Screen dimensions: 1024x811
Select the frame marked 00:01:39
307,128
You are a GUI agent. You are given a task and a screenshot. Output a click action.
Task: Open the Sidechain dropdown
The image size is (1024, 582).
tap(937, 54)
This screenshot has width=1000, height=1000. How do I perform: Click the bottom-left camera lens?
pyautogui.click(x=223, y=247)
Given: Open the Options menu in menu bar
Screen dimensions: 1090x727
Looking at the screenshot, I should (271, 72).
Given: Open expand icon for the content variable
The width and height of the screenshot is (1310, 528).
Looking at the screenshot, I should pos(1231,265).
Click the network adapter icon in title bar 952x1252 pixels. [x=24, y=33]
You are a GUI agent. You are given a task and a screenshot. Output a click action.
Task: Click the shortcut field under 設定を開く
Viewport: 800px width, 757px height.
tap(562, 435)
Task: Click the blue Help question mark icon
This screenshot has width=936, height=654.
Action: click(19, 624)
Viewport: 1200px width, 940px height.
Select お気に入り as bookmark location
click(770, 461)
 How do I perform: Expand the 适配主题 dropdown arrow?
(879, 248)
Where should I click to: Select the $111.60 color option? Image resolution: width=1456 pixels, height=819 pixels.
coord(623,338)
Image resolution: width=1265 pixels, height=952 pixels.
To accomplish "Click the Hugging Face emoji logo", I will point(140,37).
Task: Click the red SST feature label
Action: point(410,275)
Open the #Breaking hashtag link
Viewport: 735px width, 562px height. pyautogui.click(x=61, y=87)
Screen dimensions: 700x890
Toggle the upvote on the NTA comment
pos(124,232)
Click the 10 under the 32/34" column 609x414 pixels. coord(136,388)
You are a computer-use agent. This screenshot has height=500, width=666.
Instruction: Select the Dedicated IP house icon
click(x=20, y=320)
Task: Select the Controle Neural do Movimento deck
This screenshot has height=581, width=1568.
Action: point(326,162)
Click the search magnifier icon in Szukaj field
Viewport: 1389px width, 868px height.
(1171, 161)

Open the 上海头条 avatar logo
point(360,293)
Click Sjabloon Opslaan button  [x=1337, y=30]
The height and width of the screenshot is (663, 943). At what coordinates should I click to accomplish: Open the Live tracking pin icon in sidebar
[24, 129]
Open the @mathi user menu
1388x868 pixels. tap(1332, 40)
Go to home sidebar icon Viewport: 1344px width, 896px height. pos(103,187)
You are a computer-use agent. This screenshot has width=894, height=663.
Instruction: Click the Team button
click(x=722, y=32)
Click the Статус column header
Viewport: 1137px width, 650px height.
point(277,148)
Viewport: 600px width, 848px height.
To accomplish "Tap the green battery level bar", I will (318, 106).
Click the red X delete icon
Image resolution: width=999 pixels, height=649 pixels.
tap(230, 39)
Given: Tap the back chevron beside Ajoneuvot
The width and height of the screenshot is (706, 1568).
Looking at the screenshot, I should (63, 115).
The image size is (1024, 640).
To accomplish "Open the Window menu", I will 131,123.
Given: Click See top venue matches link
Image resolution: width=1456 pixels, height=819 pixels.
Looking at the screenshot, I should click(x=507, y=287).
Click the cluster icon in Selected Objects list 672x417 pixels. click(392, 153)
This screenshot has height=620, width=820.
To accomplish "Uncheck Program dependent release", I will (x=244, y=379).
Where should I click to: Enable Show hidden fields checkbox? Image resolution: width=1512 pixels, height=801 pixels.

■ Exercise directions ■
Please rewrite the lines of the listing from the line containing "The image size is (1024, 640)." through the last line of the listing, replacing "Selected Objects" with "Visible Objects" and keeping everything else as it is.

■ Answer to this problem ■
The image size is (1024, 640).
To accomplish "Open the Window menu", I will 131,123.
Given: Click See top venue matches link
Image resolution: width=1456 pixels, height=819 pixels.
Looking at the screenshot, I should click(x=507, y=287).
Click the cluster icon in Visible Objects list 672x417 pixels. click(392, 153)
This screenshot has height=620, width=820.
To accomplish "Uncheck Program dependent release", I will (x=244, y=379).
Where should I click to: Enable Show hidden fields checkbox? Image resolution: width=1512 pixels, height=801 pixels.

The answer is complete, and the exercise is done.